Assigned task A: In the blog post about a personal Do-Over, how many years has the writer allowed to emerge from the chrysalis?
Assigned task B: Restate the part of the blog post about a personal Do-Over starting at "I've been away" and ending at "information to follow)", swapping "chrysalis" for "cocoon".
Assigned task C: Pick up the blog post about a personal Do-Over after its last sentence and keep writing it.

Provided passage:
%%

Well this is what came to mind seeing I am writing something about something every day I can.  So please excuse the venting of my virtual spleen hope this helps someone even gets a small laugh 

Saturday, August 1, 2015

I'm back now

I've been away





I have been away for a while. This is another iteration of my Do-Over. I have a dream of one day being a writer. More specifically a novelist.  I was reading articles about writing and found one written by Stephen King. He states if you wish to be a writer then write. So here goes. My intent is for this to chronicle the changes that that I undergo as I attempt to re-make myself for the 3rd time. This time the change is much deeper and significant than all the others combined. It is intended to be a total overhaul, as I have given myself 6 years (my retirement from federal service) to emerge from the chrysalis.  God willing (and the creek don't rise) there will be changes to my internal and external makeup during that period.  (detailed information to follow)


            Why now?  I'm so glad you asked. This is where I wound up after years of being alone, angry, and blaming others.  This means I have learned to deal with the responsible person (ME)  It also had roots in a couple of events in my life, and the advice of a carpool mate who made a suggestion that I took to heart and has taken off with me getting more information and direction than I have ever had. I'll talk about that later. The next event was the return of a set of grandchildren from NY State back to the El Paso area, as their father is in the Military.  It all began with the eldest asking me a couple of questions.  This 6 year old asked “Papi did you know there was a Black Hole in the center of the Milky Way galaxy? That question hit me in the head like a grenade going off. The next major question was. Papi what’s Magnetism?   That was a bomb going off in my head… I questioned myself and asked. How am I going to be able to instruct this young man?  He is so far ahead of where I was at 6 that it was scary.  I have to do something, I have to be something greater for him and all those that look up to me.  That is a sobering thought. So months later when I got the suggestion from a carpool mate, it clicked.  Oh the suggestion. Do you listen to podcasts? I said no, but I listen to a lot of audio-books. It makes me aware and of things and I want to keep my mind active.   He gave me a couple of suggestions that I liked. I then sent in search of I found the Do-over guy. Self-improvement suggestions and further education on remaking one’s self. That is where I am today.  So here it is.

%%

Source material:
%%

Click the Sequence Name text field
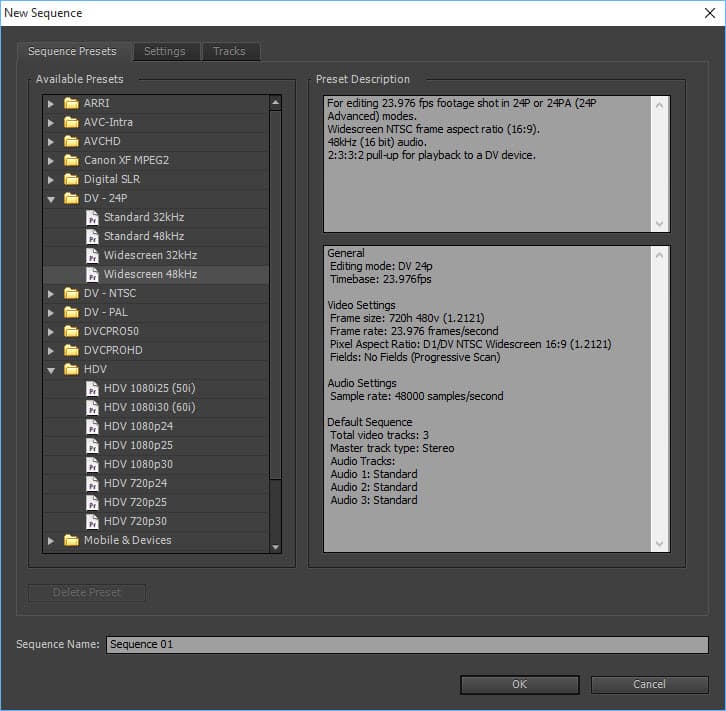Viewport: 726px width, 711px height. click(x=406, y=645)
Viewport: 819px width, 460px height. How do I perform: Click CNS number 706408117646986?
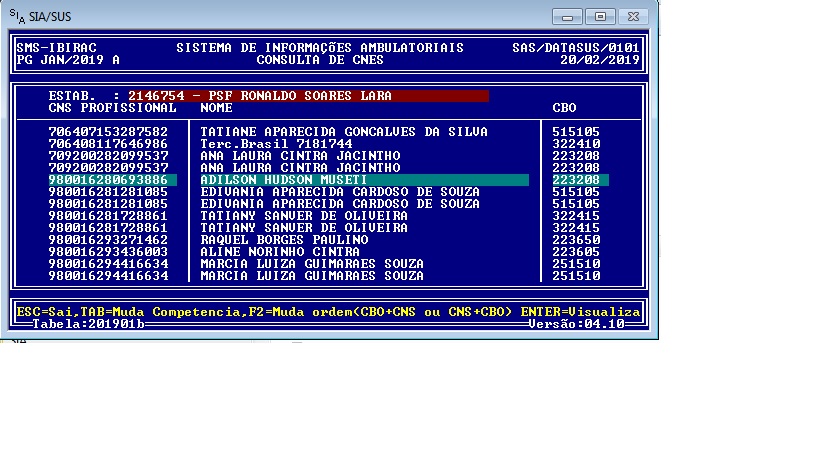[108, 144]
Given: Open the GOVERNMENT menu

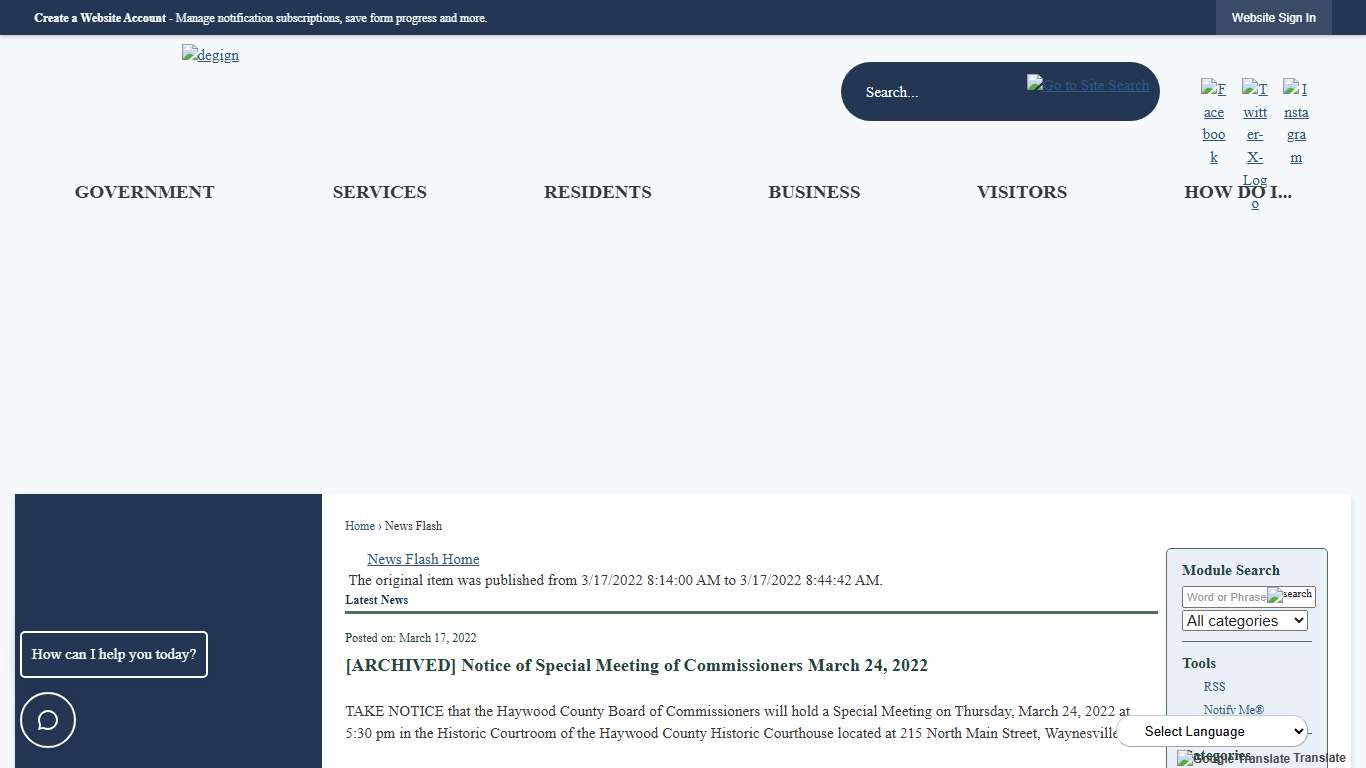Looking at the screenshot, I should coord(144,192).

%%

Task response A: Six years, the time until the writer's retirement from federal service.

Task response B:
I've been away





I have been away for a while. This is another iteration of my Do-Over. I have a dream of one day being a writer. More specifically a novelist.  I was reading articles about writing and found one written by Stephen King. He states if you wish to be a writer then write. So here goes. My intent is for this to chronicle the changes that that I undergo as I attempt to re-make myself for the 3rd time. This time the change is much deeper and significant than all the others combined. It is intended to be a total overhaul, as I have given myself 6 years (my retirement from federal service) to emerge from the cocoon.  God willing (and the creek don't rise) there will be changes to my internal and external makeup during that period.  (detailed information to follow)

Task response C:
            Where do I start? How do I start? I have to start somewhere so here goes. Where do I need improvement?  In all areas of my life.  Financially, physically, emotionally, and in the way I think.  I have started the financial part now I am paying off debts that I have accumulated over the years and will clean that mess up.  But I forgot the most important change of all.  That is to be responsible. Responsible for my words and deeds. I already don’t like making excuses. This goes much further.  I have a couple of family members and friends that I have or will make myself accountable. Also I am sticking out my neck and telling the entire world if my successes and failures, as there will be both. I also need to lose 100-110 of my closest friends.  No not any of you guys, but the extra pounds that I have come to follow me around and has become the “Monkey” on my back.  I need to keep my emotions in check, have a more positive attitude and look at life for the gift it is.  When one realizes that there is a strong possibility that the next 20 years will be the end of me it makes one consider what one has amassed and what one leaves behind.  I have stopped drinking alcohol to excess.  “4 bouts of gout is a great incentive to slow up on the Dos Equis, and Johnny walker Black Red and Blue. “  For the record this walk is my walk I am not encouraging any one to follow (as I am lost and can’t find my way as it is) this is a journey that I have started after many false starts and failures.  By writing this I hope to keep motivated and covet your encouragement.